Submitted by: Alheli Zuniga, General Manager
As a Mexican, born and raised just South of the Texas border, in Tamaulipas, I came to the U.S. with many of our traditions. I was 7 when I arrived in Dallas, Texas. Around this time, in 1993, Dallas was really starting to look and feel as if “that time of the year” was near. To me the weather was different but the things we were going to start celebrating were still the same.

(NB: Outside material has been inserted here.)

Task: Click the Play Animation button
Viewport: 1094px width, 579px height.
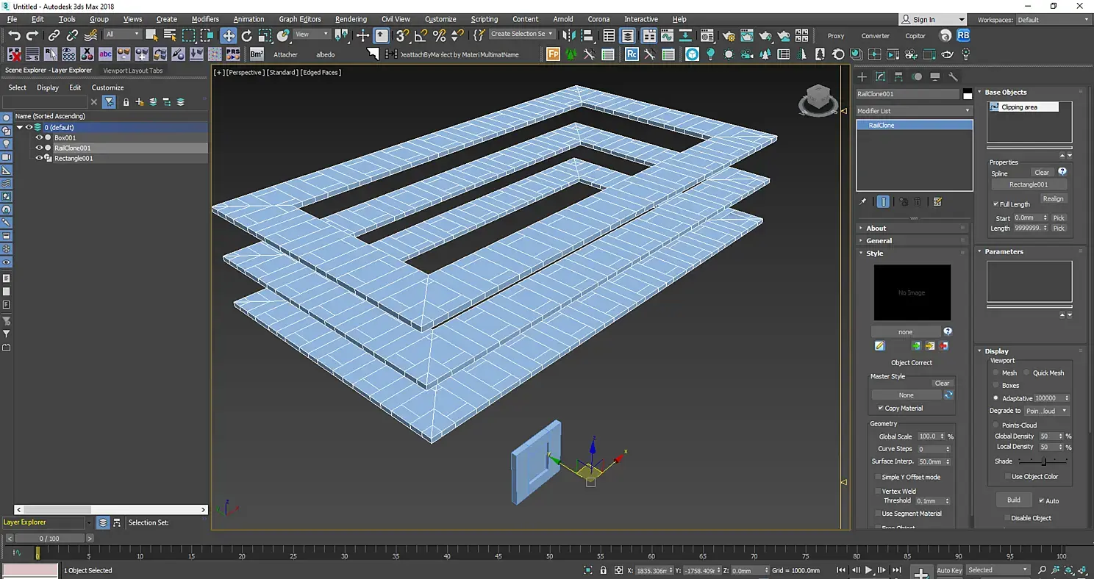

Around this time of the year, my mom, my tias, and my ‘buela were talking about all the things we needed to prepare for since “El Grito” was going be celebrated downtown in Dallas by “la bola” (“the ball” aka Reunion Tower to the locals). I remember all of us going to the park there and waiting for the diesiseis de septiembre celebration. In Mexico, we had to dress in our all-white apron uniforms on these occasions but here in Dallas we did not. “El Grito” is what they call the speech and the ringing of the church bell that Miguel Hidalgo sounded off prior to the war of independence against Spain in 1810. This is very symbolic as all Mexicans feel pride and liberation in being “uniquely Mexican”. It’s almost as though Septiembre starts us off on a tradition for the end of the year celebrations. El Grito makes us feel like the tribes of New Zealand feel when they do “the Hakka”. It’s an event of extreme pride, empowerment, heroism, remembrance, and more importantly of unity. We are all celebrating heritage, culture, and traditions that make us unique and different in our own ways. “Hispanic Heritage Month” may start and get us all hyped in September, but trust me, we are celebrating all year with our Mexican traditions.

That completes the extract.